Centreville seniors making up for missed time, have Wildcats cruising
Team has won 5 straight, has district title in its sights
Centreville baseball seniors Ryan Ashooh and Cam Walter both know what it's like to watch from the dugout.
"It's horrible," Walter said.
"It's terrible," Ashooh added.
Both Ashooh, the Wildcats' ace, and Walter, Centreville's big bat, suffered injuries last year that forced them to miss extended amounts of time. Walter, who quarterbacked the Wildcats' football team in the fall, missed 16 games last season with a torn labrum in his right shoulder. Ashooh, a year-round hurler, played the entire 2009 spring season for the Wildcats, but missed all of the summer and part of the fall with a stress fracture of his L4 vertebrae.
"I have been playing baseball my whole life," said Walter, who watched on the bench as the Wildcats advanced to the Northern Region quarterfinals last year.
"I've never had to sit out a season; that was my first time. It was awesome that we were winning, but it was killing me inside because I couldn't help [the team]."
Walter injured his shoulder during football his junior year. He played seven games last spring, but wasn't effective. With hopes of playing football in college, trying to play through the rest of the baseball season and not have surgery would have not only put his 2010 baseball season in jeopardy, but his senior year of football as well.
"He realized that he wasn't helping us and the only way for him to get healthy for football and to help us this year was to go ahead and have that surgery," Centreville head coach Morgan Spencer said. "He was going to hurt his chances of playing football and not be able to play baseball if he would have waited any longer for that surgery. He was disappointed. He wants to be on the field every inning. For him to have to sit out, it was something that was new to him and something that he really did not like."
After a 2009 football season that saw him complete 118 of 218 passes for seven touchdowns, the 6-foot-4, 215-pound Walter committed to the Virginia Military Institute on a football scholarship. Once healthy and his college career secure, the senior looked forward to one final year of baseball.
Spencer, however, was worried that his first baseman would be focusing on his newly extended football career.
"Part of me wondered how much I was going to get from him," said Spencer.
It didn't take long for the Wildcats' skipper to see that Walter was ready to get back on the diamond.
"After the first week, I could just tell that this kid was ready to play baseball," Spencer said. "More than anything, he wants to win. He is hungry; he wants to win baseball games. That's obviously a sign of a good athlete and a competitive kid."
Walter's numbers don't lie: The senior is hitting .582 with 10 doubles and six home runs. He has 37 RBIs with an on-base percentage of .635 and a slugging percentage of 1.073.
"He is doing some things that are pretty ridiculous," Spencer said.
Unlike Walter, Ashooh finished out his junior season as a first-team all-Northern Region selection. He was 6-1 with a region best 0.53 ERA and 79 strikeouts. The wear and tear on the 6'2" lefty began to slow him down, however, when the summer season started. Ashooh, who verbally committed to the University of Virginia before his junior year, faced a similar dilemma as his teammate -- fight through the injury or get healthy for his senior year. Ashooh, like Walter, chose to get healthy, missing four months during the summer and fall of 2009.
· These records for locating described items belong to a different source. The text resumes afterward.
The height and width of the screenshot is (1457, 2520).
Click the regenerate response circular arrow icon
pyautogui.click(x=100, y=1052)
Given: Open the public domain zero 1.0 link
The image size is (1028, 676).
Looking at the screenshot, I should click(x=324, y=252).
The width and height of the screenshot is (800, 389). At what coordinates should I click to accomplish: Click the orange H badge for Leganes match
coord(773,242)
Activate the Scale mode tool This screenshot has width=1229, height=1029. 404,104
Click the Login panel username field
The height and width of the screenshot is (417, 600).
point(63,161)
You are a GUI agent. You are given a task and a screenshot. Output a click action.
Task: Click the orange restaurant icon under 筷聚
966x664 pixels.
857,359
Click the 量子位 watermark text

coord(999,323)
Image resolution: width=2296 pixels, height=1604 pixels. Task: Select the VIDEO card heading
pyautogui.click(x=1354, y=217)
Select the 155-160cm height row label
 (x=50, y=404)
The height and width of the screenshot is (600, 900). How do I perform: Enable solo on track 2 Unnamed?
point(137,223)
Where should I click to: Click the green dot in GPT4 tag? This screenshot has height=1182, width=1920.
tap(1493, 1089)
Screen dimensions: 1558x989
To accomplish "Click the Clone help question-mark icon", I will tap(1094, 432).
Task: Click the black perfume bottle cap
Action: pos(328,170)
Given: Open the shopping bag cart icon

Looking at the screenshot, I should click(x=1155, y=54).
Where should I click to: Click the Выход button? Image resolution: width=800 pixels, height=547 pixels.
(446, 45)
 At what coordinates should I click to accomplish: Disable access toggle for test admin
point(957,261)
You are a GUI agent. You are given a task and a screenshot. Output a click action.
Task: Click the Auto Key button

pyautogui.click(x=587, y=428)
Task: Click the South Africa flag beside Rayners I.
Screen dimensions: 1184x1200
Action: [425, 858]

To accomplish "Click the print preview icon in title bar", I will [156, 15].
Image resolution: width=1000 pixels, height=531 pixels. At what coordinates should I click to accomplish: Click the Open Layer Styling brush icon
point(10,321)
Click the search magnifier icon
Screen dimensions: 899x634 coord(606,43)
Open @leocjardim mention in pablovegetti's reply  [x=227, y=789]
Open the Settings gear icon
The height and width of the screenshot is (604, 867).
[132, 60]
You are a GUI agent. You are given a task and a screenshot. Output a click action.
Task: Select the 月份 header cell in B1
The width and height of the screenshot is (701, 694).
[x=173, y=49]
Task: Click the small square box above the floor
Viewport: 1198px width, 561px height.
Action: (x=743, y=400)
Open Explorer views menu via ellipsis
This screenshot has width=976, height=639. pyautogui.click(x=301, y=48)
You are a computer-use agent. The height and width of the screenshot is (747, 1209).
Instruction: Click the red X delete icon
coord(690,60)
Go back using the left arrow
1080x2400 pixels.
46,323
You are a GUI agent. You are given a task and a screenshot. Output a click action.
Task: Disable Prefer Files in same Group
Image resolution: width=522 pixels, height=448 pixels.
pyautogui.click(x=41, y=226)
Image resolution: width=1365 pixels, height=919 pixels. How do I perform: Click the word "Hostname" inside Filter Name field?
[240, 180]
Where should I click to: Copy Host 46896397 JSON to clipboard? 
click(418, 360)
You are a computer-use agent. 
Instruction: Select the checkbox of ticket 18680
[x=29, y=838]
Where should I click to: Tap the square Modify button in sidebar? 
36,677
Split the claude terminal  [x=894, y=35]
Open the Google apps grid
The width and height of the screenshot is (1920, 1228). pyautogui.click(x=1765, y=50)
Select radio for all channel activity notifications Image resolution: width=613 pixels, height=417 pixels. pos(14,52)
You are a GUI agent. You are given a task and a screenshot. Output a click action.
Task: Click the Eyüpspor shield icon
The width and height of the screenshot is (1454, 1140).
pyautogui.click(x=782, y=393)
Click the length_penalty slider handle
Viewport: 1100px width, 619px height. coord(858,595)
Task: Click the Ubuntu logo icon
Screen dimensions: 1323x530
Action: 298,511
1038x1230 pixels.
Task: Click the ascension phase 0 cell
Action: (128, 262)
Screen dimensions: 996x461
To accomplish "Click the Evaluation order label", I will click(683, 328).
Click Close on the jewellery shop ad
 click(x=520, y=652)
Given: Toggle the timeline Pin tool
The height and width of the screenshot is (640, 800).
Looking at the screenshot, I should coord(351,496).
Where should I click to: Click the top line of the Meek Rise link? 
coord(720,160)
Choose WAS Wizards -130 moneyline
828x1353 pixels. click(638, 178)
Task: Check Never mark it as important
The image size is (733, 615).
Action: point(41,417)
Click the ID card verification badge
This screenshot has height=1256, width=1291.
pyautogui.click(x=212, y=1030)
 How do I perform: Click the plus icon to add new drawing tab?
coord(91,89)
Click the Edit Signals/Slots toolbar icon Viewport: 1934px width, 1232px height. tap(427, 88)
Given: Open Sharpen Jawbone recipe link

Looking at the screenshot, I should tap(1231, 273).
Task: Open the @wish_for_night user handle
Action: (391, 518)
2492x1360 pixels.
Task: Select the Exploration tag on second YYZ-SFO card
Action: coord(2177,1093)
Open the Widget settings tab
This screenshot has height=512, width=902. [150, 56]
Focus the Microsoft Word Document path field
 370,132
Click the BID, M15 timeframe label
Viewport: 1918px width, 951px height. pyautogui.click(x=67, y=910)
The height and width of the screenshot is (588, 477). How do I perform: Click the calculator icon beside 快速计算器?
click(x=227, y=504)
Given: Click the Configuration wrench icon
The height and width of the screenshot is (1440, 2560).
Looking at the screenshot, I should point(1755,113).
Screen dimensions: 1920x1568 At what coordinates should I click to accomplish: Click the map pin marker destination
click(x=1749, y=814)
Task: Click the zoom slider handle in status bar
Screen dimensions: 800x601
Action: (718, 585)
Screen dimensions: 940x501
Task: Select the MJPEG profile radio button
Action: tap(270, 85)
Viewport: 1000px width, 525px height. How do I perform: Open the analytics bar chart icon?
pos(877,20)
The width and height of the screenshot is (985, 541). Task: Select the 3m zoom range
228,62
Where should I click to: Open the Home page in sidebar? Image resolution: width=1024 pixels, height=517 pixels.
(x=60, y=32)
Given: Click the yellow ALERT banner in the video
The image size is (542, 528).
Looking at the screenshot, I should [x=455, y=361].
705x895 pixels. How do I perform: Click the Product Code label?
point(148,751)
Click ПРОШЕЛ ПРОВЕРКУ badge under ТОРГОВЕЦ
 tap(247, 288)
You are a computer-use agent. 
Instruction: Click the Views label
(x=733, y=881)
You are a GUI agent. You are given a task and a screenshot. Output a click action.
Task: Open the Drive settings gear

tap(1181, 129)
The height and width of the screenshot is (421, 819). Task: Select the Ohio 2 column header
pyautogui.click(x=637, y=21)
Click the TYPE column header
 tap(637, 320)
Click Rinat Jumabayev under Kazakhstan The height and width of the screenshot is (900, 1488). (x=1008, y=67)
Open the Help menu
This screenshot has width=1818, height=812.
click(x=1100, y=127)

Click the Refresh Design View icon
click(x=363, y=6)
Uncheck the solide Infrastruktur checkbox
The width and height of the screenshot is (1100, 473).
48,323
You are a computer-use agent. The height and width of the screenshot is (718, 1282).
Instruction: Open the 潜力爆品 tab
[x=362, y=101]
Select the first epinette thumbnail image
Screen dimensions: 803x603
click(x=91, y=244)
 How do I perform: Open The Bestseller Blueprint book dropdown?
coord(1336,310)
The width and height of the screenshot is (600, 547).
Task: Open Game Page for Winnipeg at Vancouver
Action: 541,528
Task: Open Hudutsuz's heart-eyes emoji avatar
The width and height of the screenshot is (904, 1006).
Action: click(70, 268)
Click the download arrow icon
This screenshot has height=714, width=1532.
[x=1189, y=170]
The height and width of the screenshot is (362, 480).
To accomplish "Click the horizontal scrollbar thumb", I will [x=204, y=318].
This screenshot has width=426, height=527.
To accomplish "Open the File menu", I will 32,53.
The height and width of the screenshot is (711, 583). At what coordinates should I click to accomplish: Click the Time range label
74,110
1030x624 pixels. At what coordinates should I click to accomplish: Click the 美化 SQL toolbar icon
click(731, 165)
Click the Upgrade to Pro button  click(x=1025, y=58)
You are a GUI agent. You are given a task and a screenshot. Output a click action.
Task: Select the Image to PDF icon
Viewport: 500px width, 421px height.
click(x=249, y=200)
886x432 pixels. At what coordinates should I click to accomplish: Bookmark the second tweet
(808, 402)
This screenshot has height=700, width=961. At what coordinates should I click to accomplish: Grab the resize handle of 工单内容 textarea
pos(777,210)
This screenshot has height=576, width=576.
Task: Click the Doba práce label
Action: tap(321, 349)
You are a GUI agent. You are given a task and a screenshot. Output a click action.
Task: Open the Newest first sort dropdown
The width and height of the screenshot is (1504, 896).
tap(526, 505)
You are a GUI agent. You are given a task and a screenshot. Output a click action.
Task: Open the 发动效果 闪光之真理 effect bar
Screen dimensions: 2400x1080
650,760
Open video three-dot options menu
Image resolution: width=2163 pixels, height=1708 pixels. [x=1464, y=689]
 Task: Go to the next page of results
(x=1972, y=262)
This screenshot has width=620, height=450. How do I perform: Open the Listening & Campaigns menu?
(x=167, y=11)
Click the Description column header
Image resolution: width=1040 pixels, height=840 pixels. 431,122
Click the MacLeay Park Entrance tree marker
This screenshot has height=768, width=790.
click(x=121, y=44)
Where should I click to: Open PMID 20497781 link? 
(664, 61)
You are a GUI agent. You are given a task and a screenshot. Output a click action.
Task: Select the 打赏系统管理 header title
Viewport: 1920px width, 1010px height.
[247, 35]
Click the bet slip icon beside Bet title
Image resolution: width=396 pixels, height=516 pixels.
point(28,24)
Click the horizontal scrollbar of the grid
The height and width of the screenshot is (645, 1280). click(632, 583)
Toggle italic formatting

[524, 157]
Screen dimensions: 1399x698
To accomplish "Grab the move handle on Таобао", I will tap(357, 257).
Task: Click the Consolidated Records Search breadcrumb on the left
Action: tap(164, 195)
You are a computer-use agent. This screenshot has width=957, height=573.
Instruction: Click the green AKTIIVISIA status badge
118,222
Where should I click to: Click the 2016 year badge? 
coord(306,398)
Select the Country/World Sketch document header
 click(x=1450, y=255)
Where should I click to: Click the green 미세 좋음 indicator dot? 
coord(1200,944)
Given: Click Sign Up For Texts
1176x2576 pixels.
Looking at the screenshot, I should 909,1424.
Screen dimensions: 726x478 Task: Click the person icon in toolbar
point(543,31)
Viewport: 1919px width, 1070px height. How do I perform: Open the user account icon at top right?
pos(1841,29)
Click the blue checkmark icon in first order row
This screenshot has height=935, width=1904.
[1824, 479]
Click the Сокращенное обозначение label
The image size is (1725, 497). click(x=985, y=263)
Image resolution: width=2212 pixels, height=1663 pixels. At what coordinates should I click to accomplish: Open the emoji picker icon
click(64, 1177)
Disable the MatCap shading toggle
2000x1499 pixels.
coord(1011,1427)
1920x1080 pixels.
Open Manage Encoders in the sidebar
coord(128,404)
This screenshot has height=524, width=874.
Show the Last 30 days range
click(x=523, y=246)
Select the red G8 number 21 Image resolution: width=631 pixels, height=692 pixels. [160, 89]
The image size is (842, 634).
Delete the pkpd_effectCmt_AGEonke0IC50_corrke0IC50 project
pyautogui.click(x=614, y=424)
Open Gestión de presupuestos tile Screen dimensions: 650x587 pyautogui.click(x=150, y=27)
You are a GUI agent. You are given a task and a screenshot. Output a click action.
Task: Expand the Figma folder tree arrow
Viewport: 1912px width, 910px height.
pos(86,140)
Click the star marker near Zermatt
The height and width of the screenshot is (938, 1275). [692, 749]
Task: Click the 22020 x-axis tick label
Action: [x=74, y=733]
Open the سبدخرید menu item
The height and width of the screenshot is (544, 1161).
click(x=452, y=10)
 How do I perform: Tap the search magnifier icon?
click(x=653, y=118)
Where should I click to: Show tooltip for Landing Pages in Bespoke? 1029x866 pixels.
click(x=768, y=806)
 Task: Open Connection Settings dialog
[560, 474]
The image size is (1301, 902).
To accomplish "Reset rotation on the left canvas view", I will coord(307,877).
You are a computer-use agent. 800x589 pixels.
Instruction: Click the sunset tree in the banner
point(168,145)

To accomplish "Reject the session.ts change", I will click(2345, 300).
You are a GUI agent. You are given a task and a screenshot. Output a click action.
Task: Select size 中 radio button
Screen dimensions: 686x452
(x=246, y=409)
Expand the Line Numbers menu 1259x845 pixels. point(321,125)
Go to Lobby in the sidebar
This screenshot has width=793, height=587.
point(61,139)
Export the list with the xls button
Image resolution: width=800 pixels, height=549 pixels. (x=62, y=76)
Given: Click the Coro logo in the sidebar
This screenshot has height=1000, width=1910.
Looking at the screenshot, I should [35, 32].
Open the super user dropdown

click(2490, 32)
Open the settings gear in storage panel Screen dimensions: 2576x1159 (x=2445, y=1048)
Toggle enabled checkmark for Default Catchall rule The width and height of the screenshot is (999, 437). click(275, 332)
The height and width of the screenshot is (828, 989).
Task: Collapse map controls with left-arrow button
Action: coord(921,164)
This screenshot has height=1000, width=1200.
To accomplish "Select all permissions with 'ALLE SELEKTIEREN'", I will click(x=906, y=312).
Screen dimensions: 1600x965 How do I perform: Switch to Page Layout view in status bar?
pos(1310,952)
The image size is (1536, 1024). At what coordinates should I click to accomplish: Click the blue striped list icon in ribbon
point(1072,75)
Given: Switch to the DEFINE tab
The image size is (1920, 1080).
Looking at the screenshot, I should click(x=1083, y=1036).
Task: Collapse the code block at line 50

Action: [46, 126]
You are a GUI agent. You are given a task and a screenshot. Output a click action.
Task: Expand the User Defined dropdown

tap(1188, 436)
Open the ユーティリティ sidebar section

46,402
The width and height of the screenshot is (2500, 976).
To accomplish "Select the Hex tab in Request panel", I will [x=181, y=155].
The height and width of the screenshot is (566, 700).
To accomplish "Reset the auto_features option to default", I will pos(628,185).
"Anytime I can't play, it's not fun for me," said Ashooh.
His desire to play might be the reason that Ashooh rarely leaves the mound when he gets the opportunity to pitch. The senior has thrown complete-game shutouts in four of his past five games, including a 16 strikeout performance -- a school record -- against Robinson in April.
"He would throw every game if his arm would let him. You can't take him out of the game," Spencer said. "He is that competitive. He wants the ball every time, every night."
Ashooh is 7-2 on the season with a 1.96 ERA. He has 84 strikeouts in 51 innings.
"He just knows how to pitch," said Spencer, a fourth-year head coach who came into the program at the same time as the current crop of seniors. "His work ethic is second-to-none. He works extremely hard. He takes pride in what he does. When he was younger, I don't think he really realized what it was going to take to be good and didn't realize how good he was.
"Over the past two years, you have really seen him take pride in it. He wants to be the best. His whole attitude is different. He wants to earn it every time out."
With Ashooh's arm and Walter's bat, the Wildcats are 12-5. As the season has gone on, Centreville has gotten better, avenging early-season losses against Herndon and Chantilly -- its only two region losses -- with victories over the Hornets and Chargers by a combined score of 17-2. Ashooh earned the victory over the Hornets with a 10-strikeout performance. Against Chantilly, Walter recorded four RBIs with a two-run homer.
With the regular-season finale against Robinson on Friday night, the Wildcats are in position to earn the top seed in the Concorde District tournament.
"This whole group of seniors took some licks when they were sophomores," said Spencer. "Their whole confidence level is impressive. They know that when they step on the field, they have a good opportunity to win. You are starting to see a group of guys that are extremely confident. My job is easy now. We are relaxed."